I've read a few similar questions but wasn't clear. I have a small office (13) users and recently purchased a new single server (this is all I have to work with for now).
Server specs
- Memory - 16G
- Drives - 6 SCSI (2TB)
- Processor - Dual Quad Core
I plan on making the Hyper-V host the DC and then 2 VMs, one for a file server and the other an application server.
Question - since I am restricted to this single server, would it be a big issue making the Hyper-V host the domain controller?
Your input greatly appreciated.
While the scenario you describe would work, the "best practice" approach is to not run any roles on the Hyper-V host other than Hyper-V; all services should run on virtual machines running on the Hyper-V host.
The hardware you describe should be more than capable of running three Hyper-V hosts; especially since a dedicated DC for 13 users would require minimal disk and memory resources.
The best option would be to obtain a single Windows Server 2008 R2 Enterprise license; this would entitle you to install the Hyper-V role on the hardware as well as up to four additional virtual instances of Windows Server 2008 R2 running on your Hyper-V host with no additional licensing cost.
If, however, you plan to use existing licenses for your application and file servers, another option would be to install Hyper-V Server 2008 R2 on the hardware to host your virtual servers. Hyper-V Server is free to download and use; however, no licensing is included, so any virtual machines you create must be individually licensed. Hyper-V Server is based upon Server Core, so the footprint and exposed surface area are very small. The UI provided with Hyper-V Server will assist in configuration of the machine for remote management; in this scenario, you will create and manage virtual machines on Hyper-V Server using the Hyper-V Manager MMC from your workstation. (Microsoft provides good information on this topic in the Microsoft Hyper-V Server 2008 R2 Getting Started Guide)
If I understand correctly you are talkling about hyper-v Server 2008 (not Windows Server 2008 with hyper-v role enabled). If so I think you will have no domain until you have the DC running within one of the VMs.

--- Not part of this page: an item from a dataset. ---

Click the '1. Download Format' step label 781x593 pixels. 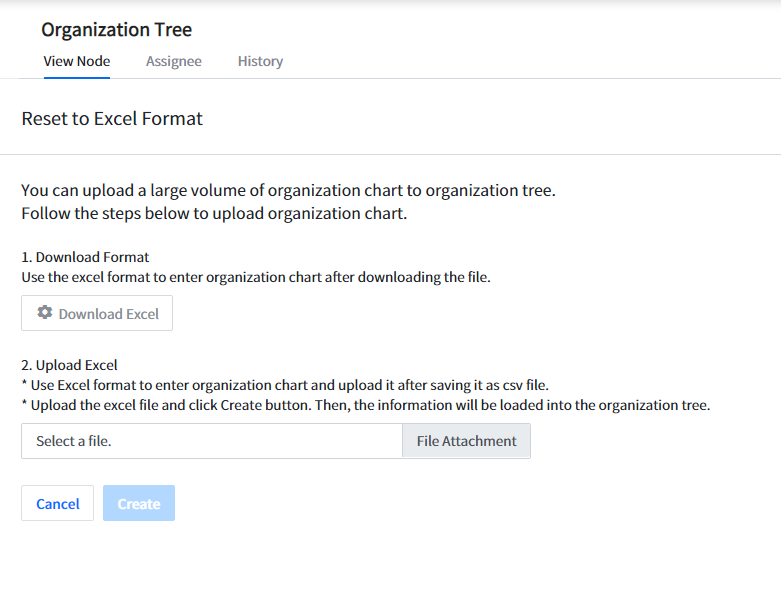[x=85, y=257]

To administer the hypervisor (using Hyper-V manager MMC from your workstation) you will need to set up a workgroup to manage the VM's until they are running. It can be done (that's how I manage my hyper-v server at home) but you will probably need to use the HVRemote power shell scripts to get it setup.
Hope that makes sense.
Works, but I would NOT Move the file server to a vm - what for?
I have a similar setup(just 2 computers) here, and I use the DC also as file server. As all file acces is via DFS anyway (so the server name is never part of file access) this has no negatives, and I save having a VM just to provide a function that is core to the OS anyway.